Data ingest demands resources — networking to transfer data, CPU and RAM to encrypt, convert, optimize, and compress the data, and IO to write the data to storage. In more traditional Big Data technologies like Redshift, Snowflake, and Hadoop, data ingest consumes resources deployed within the cluster. In fact, the more resources consumed, the faster the ingest.

Problem is that these CPU/RAM resources are often relatively expensive, and are otherwise devoted to analytics. So the more ingest you do, the less capacity you leave for analytics. In that sense, batch ingest costs are unpredictably conflated with analytics capacity. Managing resource and cost co-tenancy of ingest and analytics is a practical nightmare.

On the other hand, BigQuery’s batch ingest consumes resources that are entirely separate from query resources. That is, no matter how much data you ingest into BigQuery, your ability to execute SQL does not diminish one bit. Users are not footing the bill for these resources either — BigQuery believes in paying forward, as these up-front investments will come back later in the form of more storage and more analytics usage.

BigQuery under the hood. Notice how far the “Batch Load” and “Compute” boxes are from each other!

Thus when comparing ingest performance of BigQuery versus other technologies, it’s not enough to claim certain load performance given cluster size. A critical notion must be included — resource cost. After all, what use is a comparison of ingest mechanisms if they only measure how well your database gets to 100% utilization for the sole purpose of loading data?

Which brings us to…

2. Batch Ingest is Free

We now have the prerequisite background to make a bold claim. Unlike every other technology out there, BigQuery’s batch load mechanism is entirely free.

We established that other technologies ask users to finance ingest through cluster cost itself. This is very difficult to quantify, especially since the clusters are generally assumed to finance query operations primarily (and storage, if there’s no separation of compute and storage, ala Redshift). In case of some newcomers like Athena, ingest is financed through production and data management overhead of creating and maintaining files on S3.

This point bears repeating — BigQuery’s batch ingest is free.

3. Batch Load Operations are Atomic

This is a subtle luxury of BigQuery’s data load mechanism — if your load fails, 100% of it fails. There is no clean up necessary — simply retry or troubleshoot the load job. Likewise, there’s no race conditions or rows-in-flight. When a BigQuery load reports success, 100% of it succeeds all at once. These things really count in practical scenarios.

4. BigQuery Burns a Lot of CPU and RAM During Load

We’ve discussed that BigQuery load doesn’t use CPU and RAM resources dedicated to query capacity. However, behind the scenes BigQuery does leverage lots of CPU and RAM resources to load data in the most optimal way possible. BigQuery’s Capacitor storage format does a whole lot of data profiling and opinionated optimization, not only on load, but continuously thereafter. All this complexity is hidden from the end user and is entirely managed by Google.
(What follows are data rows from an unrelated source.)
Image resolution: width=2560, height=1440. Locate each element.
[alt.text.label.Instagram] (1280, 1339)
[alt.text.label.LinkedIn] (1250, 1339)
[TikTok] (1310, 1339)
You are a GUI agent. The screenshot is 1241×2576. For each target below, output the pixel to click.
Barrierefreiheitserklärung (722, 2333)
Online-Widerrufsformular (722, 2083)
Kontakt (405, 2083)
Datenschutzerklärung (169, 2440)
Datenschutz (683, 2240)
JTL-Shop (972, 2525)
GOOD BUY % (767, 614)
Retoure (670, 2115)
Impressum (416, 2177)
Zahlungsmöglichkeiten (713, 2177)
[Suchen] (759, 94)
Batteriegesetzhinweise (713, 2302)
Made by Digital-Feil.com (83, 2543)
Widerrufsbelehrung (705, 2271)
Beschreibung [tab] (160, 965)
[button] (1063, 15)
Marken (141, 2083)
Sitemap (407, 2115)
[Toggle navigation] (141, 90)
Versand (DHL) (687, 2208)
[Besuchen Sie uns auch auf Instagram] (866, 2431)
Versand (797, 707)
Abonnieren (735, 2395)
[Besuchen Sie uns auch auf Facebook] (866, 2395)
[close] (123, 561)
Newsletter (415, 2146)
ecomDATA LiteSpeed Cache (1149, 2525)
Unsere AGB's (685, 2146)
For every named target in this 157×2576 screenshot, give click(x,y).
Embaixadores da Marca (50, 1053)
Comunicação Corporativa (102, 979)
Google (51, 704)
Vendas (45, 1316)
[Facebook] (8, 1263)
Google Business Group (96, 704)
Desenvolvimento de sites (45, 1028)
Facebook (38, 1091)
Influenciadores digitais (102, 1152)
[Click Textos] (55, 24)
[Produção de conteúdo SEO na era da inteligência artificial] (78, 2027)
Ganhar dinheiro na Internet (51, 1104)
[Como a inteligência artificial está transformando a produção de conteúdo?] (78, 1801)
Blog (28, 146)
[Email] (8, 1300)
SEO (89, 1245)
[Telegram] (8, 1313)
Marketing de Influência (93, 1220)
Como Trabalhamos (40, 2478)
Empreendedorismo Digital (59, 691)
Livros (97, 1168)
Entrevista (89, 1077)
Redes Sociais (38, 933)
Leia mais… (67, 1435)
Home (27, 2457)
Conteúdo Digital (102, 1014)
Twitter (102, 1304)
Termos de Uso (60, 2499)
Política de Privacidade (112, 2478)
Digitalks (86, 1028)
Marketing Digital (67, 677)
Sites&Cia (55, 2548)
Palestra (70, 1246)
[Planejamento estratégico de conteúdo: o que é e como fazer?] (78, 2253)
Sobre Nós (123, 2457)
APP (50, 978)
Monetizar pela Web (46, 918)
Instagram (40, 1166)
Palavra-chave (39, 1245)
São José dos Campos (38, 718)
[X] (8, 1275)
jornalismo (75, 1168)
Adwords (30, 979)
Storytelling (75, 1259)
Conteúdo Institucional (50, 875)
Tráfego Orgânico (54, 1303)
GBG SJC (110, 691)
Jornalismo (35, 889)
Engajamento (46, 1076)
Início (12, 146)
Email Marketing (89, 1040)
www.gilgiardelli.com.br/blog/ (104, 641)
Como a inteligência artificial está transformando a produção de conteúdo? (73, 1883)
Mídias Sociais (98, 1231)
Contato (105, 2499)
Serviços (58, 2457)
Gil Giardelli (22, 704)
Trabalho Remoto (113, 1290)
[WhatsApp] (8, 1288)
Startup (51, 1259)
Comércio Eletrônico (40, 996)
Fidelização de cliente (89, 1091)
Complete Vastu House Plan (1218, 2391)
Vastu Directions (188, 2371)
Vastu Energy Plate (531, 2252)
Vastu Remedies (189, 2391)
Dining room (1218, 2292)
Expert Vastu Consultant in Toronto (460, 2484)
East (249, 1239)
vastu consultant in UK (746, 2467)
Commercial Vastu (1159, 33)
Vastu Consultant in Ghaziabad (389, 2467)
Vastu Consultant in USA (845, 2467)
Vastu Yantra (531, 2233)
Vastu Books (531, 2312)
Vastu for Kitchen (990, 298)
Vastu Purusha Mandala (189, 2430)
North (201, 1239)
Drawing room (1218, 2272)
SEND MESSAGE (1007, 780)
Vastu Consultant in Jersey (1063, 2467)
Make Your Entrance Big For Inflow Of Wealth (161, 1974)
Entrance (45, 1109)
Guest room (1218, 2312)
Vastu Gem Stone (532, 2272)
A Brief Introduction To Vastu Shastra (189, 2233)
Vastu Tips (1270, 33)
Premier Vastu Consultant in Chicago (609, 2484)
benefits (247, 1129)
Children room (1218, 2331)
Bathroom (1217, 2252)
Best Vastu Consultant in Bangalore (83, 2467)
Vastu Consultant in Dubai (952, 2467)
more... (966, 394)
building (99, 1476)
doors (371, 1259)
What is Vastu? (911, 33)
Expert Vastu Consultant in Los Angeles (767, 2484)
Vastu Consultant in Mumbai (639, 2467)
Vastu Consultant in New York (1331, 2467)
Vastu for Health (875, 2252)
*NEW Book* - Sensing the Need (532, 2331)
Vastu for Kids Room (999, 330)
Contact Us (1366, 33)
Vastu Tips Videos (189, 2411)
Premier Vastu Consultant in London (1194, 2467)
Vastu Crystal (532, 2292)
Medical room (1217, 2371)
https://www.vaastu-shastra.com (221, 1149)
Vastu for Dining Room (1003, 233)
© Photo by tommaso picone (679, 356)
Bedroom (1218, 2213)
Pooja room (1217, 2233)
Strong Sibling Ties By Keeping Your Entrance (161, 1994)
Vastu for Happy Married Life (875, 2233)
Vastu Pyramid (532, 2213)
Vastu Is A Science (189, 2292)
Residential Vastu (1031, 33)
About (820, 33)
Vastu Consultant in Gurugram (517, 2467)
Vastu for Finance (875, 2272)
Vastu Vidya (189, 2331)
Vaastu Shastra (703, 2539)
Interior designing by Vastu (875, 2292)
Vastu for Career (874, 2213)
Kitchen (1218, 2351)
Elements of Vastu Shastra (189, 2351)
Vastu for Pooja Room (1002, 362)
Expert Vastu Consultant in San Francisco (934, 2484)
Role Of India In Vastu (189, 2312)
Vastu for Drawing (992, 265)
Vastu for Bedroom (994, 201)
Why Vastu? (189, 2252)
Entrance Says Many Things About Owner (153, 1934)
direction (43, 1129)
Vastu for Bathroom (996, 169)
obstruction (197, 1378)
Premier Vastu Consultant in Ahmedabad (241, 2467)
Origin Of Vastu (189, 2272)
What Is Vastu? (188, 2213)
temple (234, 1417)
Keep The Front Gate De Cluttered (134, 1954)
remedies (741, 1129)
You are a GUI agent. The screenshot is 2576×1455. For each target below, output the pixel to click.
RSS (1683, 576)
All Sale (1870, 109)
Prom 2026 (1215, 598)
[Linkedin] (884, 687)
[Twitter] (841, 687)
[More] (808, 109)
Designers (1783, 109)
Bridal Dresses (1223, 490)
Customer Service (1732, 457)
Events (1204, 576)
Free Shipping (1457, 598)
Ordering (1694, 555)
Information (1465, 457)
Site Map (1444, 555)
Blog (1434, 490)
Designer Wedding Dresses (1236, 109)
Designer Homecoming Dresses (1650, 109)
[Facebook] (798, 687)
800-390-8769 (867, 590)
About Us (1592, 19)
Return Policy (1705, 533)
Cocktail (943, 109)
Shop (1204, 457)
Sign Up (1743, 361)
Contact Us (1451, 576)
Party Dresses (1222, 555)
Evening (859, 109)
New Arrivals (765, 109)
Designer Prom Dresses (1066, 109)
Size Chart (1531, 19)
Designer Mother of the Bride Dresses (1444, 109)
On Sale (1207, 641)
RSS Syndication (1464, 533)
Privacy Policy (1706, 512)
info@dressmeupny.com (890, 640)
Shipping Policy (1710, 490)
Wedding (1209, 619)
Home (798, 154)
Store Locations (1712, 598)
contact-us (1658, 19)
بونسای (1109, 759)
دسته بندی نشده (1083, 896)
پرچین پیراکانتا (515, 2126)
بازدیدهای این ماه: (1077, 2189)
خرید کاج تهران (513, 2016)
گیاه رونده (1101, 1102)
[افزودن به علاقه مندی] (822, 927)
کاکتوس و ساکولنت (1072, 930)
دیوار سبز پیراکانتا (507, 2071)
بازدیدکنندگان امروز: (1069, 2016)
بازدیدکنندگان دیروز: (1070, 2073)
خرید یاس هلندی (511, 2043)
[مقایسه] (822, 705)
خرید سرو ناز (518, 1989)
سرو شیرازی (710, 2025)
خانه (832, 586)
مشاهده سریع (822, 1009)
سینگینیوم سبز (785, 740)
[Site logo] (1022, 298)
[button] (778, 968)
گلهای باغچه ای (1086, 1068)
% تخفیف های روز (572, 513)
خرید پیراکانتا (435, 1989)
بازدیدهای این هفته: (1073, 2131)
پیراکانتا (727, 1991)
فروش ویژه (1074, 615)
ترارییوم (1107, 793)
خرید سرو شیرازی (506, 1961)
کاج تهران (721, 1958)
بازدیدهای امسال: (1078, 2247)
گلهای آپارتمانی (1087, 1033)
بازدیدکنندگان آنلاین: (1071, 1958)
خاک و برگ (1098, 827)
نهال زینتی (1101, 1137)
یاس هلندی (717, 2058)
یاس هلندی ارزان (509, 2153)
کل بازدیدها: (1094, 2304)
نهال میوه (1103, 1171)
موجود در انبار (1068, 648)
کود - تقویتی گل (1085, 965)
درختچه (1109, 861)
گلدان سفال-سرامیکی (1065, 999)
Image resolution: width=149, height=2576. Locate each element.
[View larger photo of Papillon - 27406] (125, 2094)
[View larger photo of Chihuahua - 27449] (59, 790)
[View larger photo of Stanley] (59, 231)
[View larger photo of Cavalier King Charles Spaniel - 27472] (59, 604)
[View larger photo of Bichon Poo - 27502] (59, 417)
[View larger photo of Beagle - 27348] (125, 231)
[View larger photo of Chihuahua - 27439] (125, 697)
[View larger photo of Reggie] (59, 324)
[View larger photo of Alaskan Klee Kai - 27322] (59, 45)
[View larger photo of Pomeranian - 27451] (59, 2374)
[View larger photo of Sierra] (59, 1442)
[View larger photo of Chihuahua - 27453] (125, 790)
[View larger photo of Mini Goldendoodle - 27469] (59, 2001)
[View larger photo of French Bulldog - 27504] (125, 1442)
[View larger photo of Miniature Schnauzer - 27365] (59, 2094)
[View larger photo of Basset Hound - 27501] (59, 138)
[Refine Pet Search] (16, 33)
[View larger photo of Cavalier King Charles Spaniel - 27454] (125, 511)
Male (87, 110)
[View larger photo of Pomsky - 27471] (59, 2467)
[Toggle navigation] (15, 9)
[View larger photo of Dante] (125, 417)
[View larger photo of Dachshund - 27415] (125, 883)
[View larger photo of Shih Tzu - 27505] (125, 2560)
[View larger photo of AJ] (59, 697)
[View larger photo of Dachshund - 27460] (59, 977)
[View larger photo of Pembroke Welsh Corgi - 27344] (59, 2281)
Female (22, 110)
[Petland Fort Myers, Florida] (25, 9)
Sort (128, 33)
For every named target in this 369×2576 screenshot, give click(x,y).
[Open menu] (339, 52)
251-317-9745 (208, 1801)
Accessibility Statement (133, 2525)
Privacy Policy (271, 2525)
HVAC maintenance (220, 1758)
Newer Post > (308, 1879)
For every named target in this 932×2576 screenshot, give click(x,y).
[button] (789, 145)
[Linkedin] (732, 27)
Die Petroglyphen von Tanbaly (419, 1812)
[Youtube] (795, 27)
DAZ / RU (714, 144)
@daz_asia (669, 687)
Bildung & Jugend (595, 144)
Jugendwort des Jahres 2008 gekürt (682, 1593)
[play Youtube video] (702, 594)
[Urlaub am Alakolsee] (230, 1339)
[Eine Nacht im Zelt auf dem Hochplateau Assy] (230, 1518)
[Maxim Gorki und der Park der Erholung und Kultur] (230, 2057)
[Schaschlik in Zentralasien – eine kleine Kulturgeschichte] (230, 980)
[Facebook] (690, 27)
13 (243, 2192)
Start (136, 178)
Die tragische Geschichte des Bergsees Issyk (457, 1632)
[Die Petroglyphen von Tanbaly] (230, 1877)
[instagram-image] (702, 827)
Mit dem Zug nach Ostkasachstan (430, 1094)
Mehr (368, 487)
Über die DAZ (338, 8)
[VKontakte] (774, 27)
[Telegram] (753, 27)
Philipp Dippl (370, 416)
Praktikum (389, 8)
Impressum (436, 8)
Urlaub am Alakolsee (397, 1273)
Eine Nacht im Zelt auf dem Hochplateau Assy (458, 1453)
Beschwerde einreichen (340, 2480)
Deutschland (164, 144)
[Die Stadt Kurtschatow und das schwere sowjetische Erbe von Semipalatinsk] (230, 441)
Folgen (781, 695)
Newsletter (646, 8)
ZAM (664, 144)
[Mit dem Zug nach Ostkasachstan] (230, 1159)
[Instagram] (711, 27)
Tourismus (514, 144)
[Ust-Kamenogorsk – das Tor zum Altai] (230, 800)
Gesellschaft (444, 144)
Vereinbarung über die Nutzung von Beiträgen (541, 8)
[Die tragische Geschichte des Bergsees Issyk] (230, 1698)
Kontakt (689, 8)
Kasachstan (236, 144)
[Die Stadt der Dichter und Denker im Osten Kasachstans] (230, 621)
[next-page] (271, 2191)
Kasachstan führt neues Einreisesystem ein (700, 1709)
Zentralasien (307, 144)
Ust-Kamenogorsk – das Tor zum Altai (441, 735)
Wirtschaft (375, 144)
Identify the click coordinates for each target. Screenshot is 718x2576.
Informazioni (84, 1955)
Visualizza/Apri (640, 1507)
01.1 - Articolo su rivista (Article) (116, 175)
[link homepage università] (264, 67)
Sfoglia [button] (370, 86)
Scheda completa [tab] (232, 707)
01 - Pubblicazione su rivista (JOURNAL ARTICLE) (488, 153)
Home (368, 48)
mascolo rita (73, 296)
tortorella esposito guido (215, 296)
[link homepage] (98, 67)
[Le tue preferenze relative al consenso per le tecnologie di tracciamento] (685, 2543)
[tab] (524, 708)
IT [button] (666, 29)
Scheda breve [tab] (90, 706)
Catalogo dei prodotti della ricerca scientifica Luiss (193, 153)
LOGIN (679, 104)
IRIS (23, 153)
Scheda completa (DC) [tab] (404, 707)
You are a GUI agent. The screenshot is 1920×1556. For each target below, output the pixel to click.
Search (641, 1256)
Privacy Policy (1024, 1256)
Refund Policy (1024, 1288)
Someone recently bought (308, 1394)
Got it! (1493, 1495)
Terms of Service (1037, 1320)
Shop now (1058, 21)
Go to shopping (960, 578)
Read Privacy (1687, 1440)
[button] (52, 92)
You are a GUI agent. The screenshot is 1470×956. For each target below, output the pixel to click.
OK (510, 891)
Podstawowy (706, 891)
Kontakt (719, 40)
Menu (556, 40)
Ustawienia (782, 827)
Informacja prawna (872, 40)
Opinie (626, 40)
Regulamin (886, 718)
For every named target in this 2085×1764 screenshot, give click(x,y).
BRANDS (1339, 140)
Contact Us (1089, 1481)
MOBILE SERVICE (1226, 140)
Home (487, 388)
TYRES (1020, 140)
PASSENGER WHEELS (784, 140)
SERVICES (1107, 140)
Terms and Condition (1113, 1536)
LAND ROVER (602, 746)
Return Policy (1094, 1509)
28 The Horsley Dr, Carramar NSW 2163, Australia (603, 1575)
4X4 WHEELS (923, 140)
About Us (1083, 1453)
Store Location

5. Batch Ingest is Virtually Unlimited

Because BigQuery’s load path is entirely free, BigQuery does have some sensible quotas and limits. By default, a customer should be able to ingest dozens of Terabytes per day.

That said, some BigQuery customers ingest well over a Petabyte of data per day. As with every shared free resource, you just need to talk to us before you do this :)

6. Federated Query is Paid Batch Ingest

BigQuery is able to query data directly from GCS. This query path carries typical query costs.

That said, if you write out results of a BigQuery-on-GCS query to BigQuery itself, you get the equivalent of a system that you’re subject to — paid batch ingest. This is a great way to burst your loads beyond the regular load controls.

Conclusion

Relying primarily on Google’s Dremel and Colossus, and connected through Borg orchestration and the Petabit Jupiter network, BigQuery’s architecture is a little unique.

As a result, BigQuery’s attributes are often misunderstood. On bulk ingest path, BigQuery is different in several ways:
- Ingest does not compromise query capacity
- Ingest is entirely free
- Ingest operations are atomic
- BigQuery auto-optimizes your data on loads, and continuously afteerwards
- BigQuery’s batch ingest scales to Petabytes per day
- BigQuery’s query-on-GCS model acts as very fast paid ingest

Hopefully you find each and every one of the above words useful. Next up, I’ll cover concurrency and multi-tenancy. Hint — pipelined execution is the next big thing in Big Data!